▸ Exercise
Leave the pictures out while you restate every entry below word for word.

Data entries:
┌──
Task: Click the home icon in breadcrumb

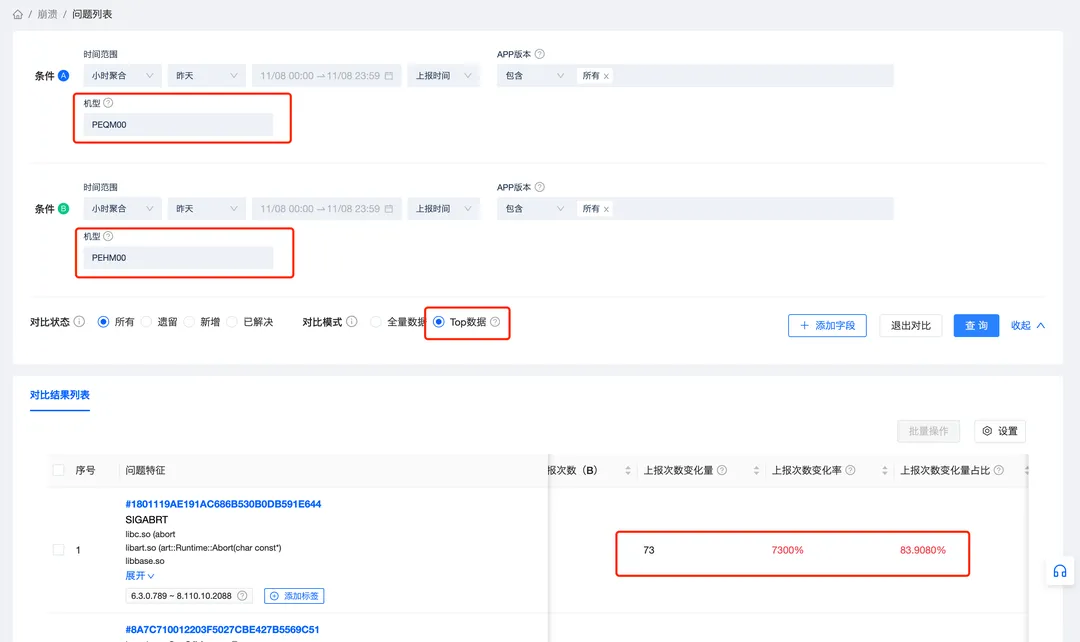Action: [18, 15]
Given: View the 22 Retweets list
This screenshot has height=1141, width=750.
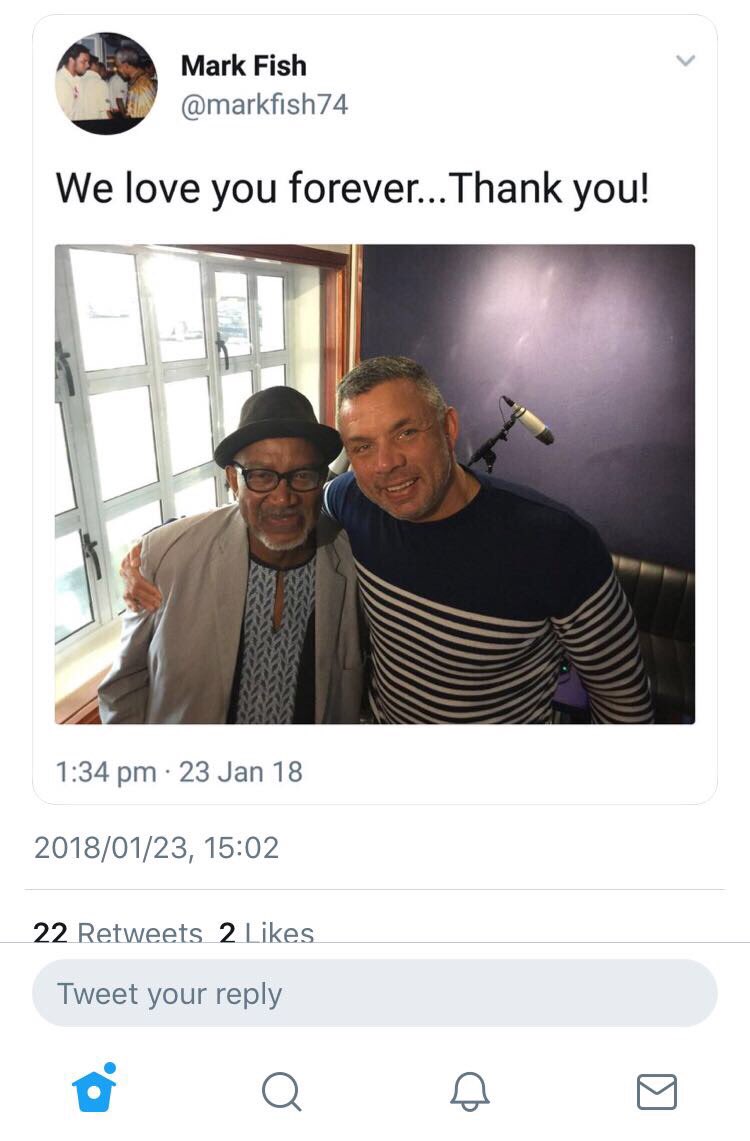Looking at the screenshot, I should [x=118, y=931].
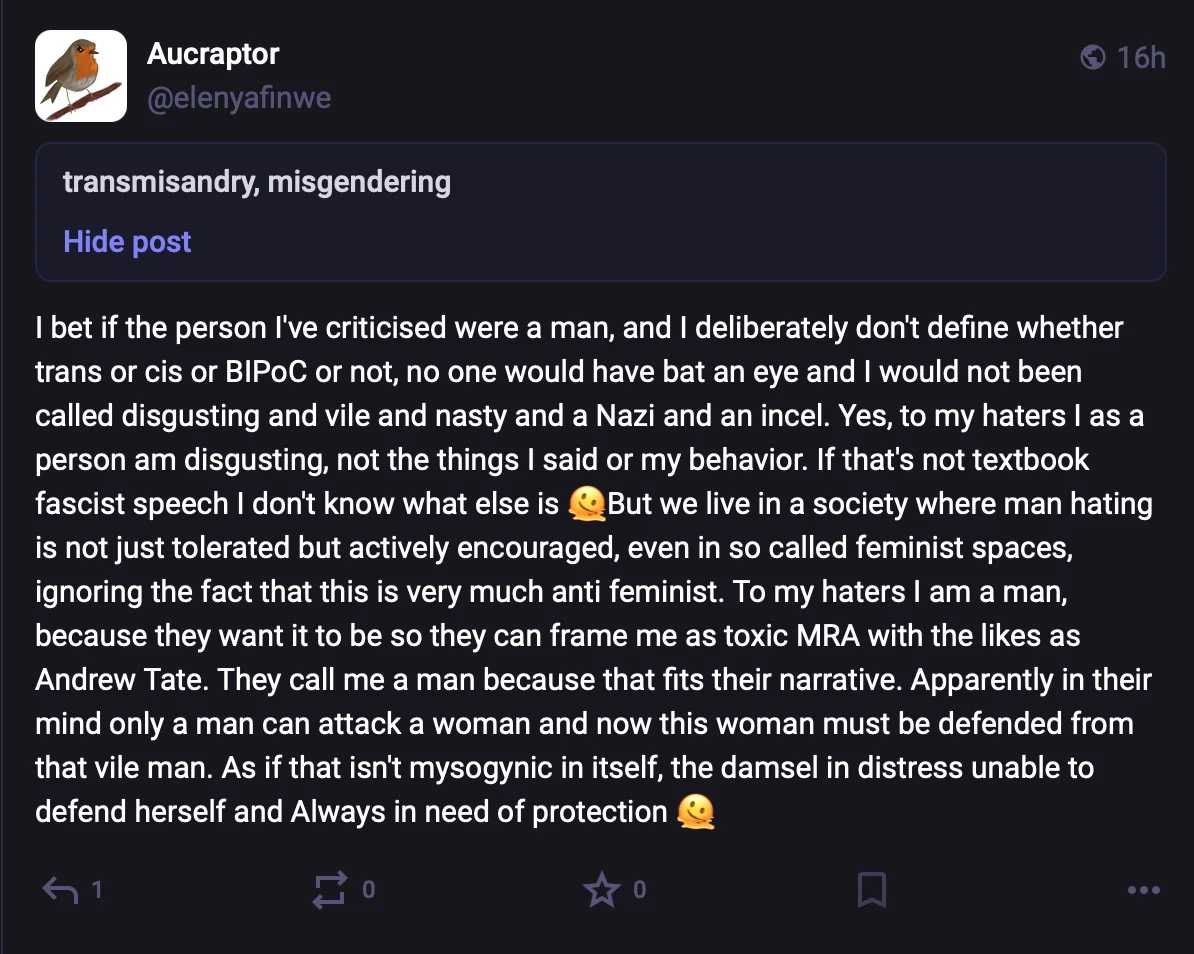Open Aucraptor's profile via display name
1194x954 pixels.
(213, 53)
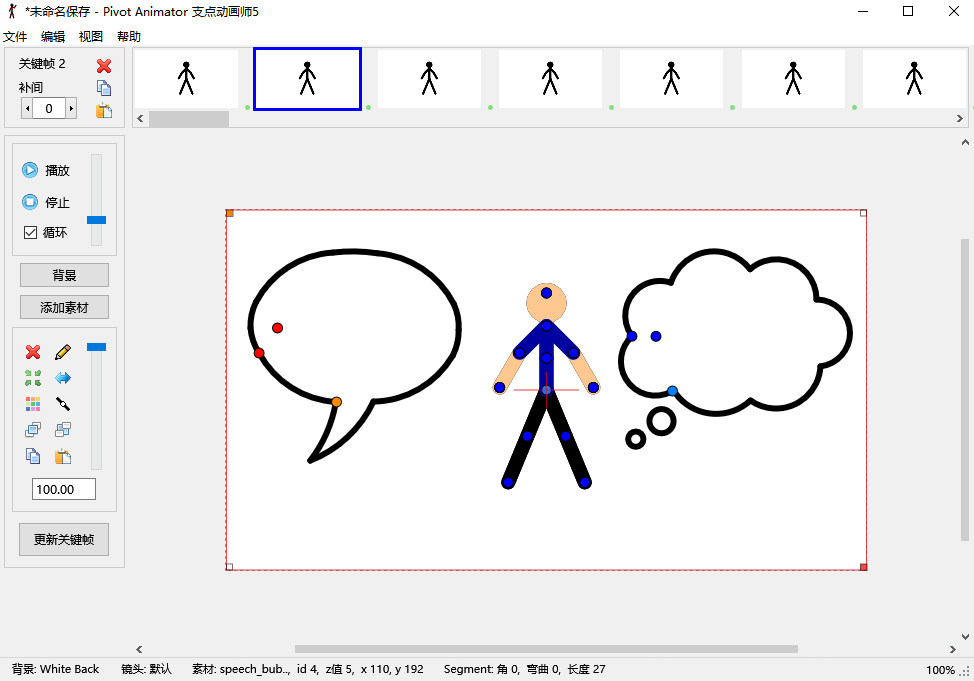The height and width of the screenshot is (681, 974).
Task: Edit figure using pencil icon
Action: [60, 352]
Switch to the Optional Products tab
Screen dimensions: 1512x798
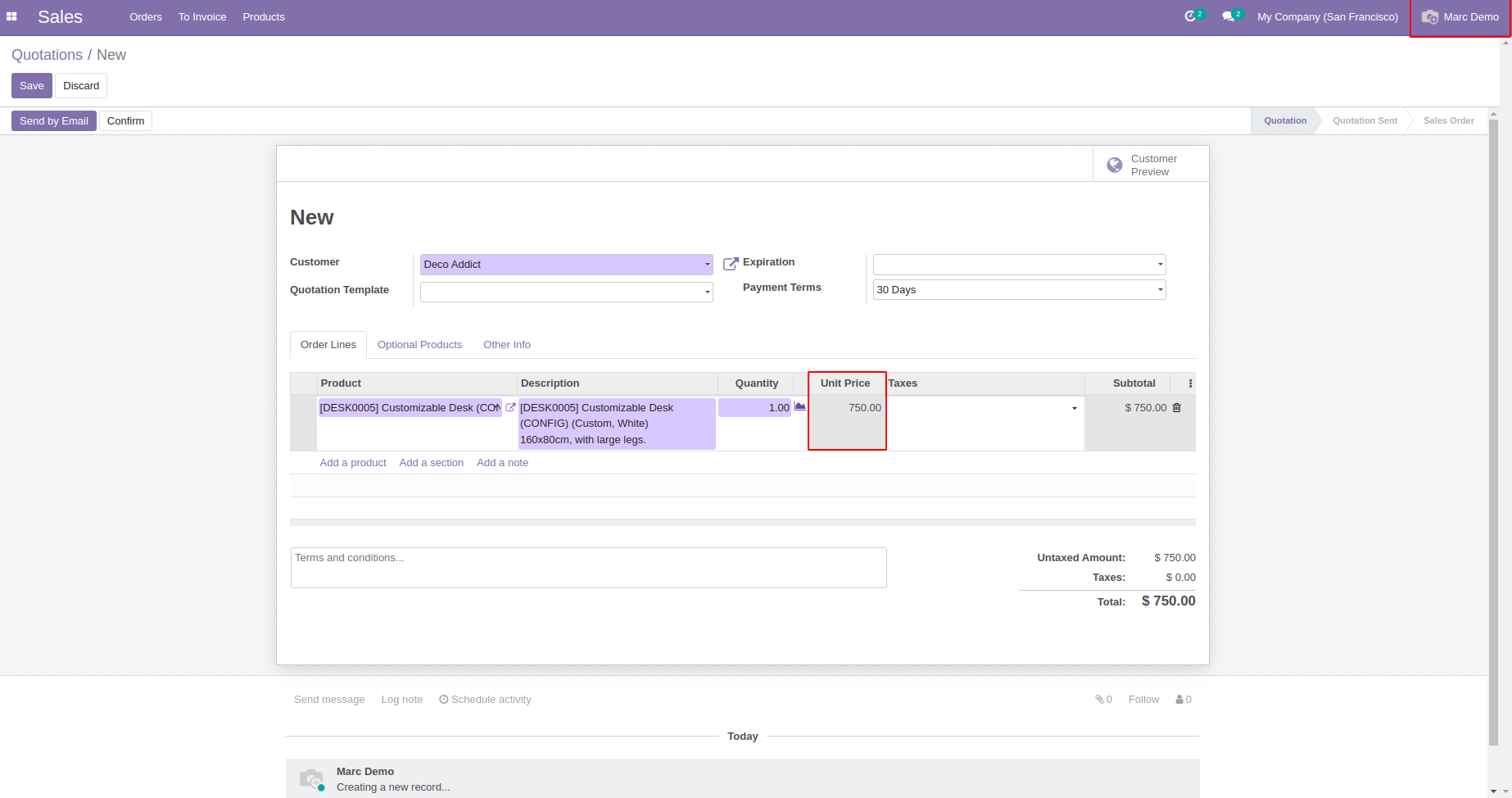pyautogui.click(x=419, y=345)
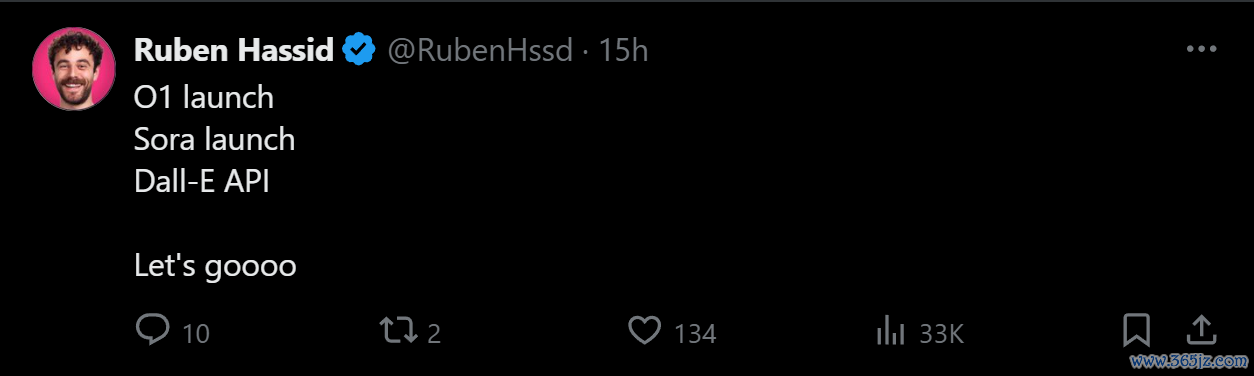Viewport: 1254px width, 376px height.
Task: Click the Ruben Hassid display name
Action: click(234, 49)
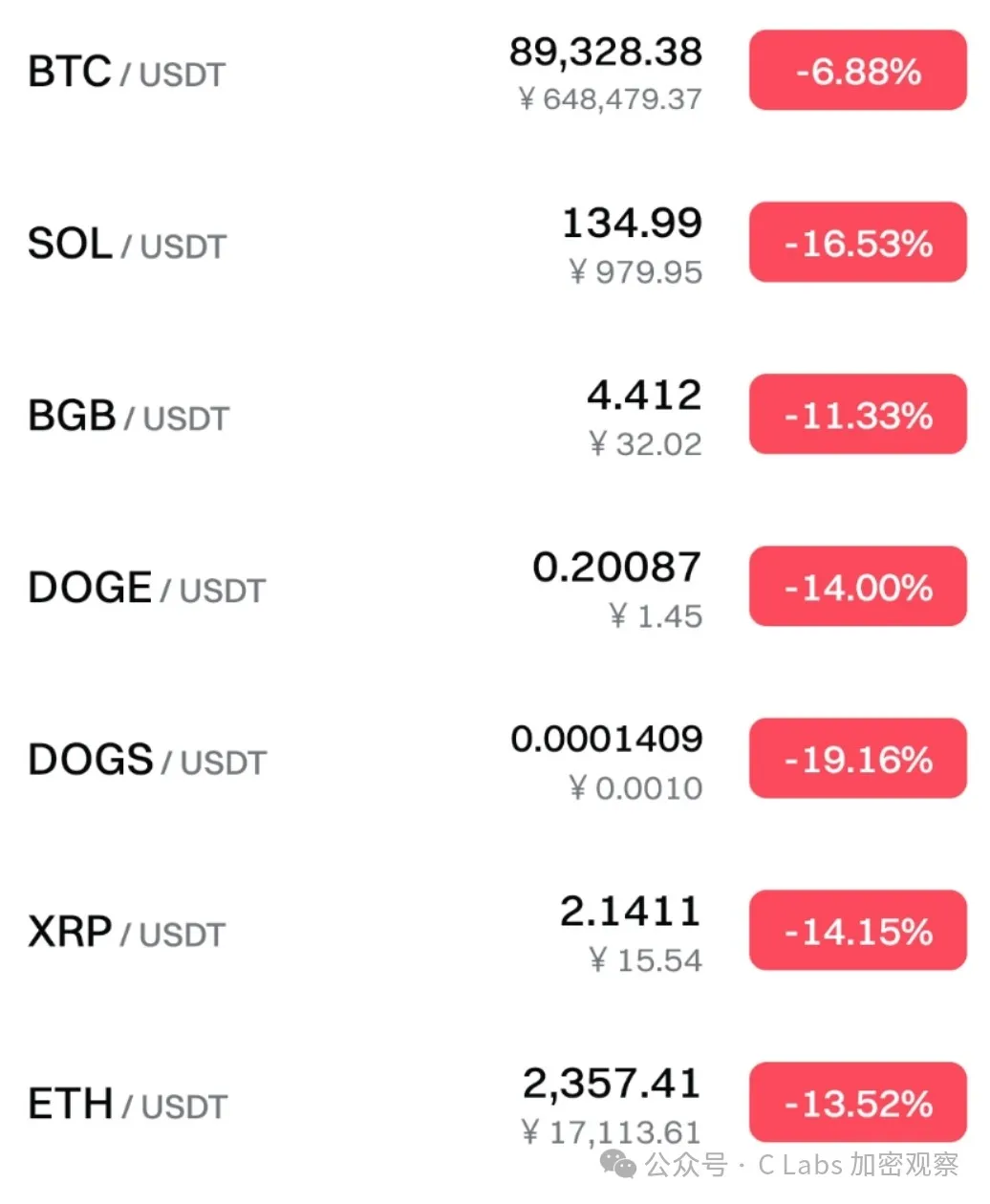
└──
▸ Result
Task: Click the home icon in breadcrumb

Action: [18, 15]
Given: View the 22 Retweets list
This screenshot has height=1141, width=750.
Looking at the screenshot, I should [x=118, y=931].
Open Aucraptor's profile via display name
1194x954 pixels.
(213, 53)
The height and width of the screenshot is (681, 974).
Task: Edit figure using pencil icon
Action: [60, 352]
Switch to the Optional Products tab
Screen dimensions: 1512x798
pyautogui.click(x=419, y=345)
Viewport: 1254px width, 376px height.
Task: Click the Ruben Hassid display name
Action: click(234, 49)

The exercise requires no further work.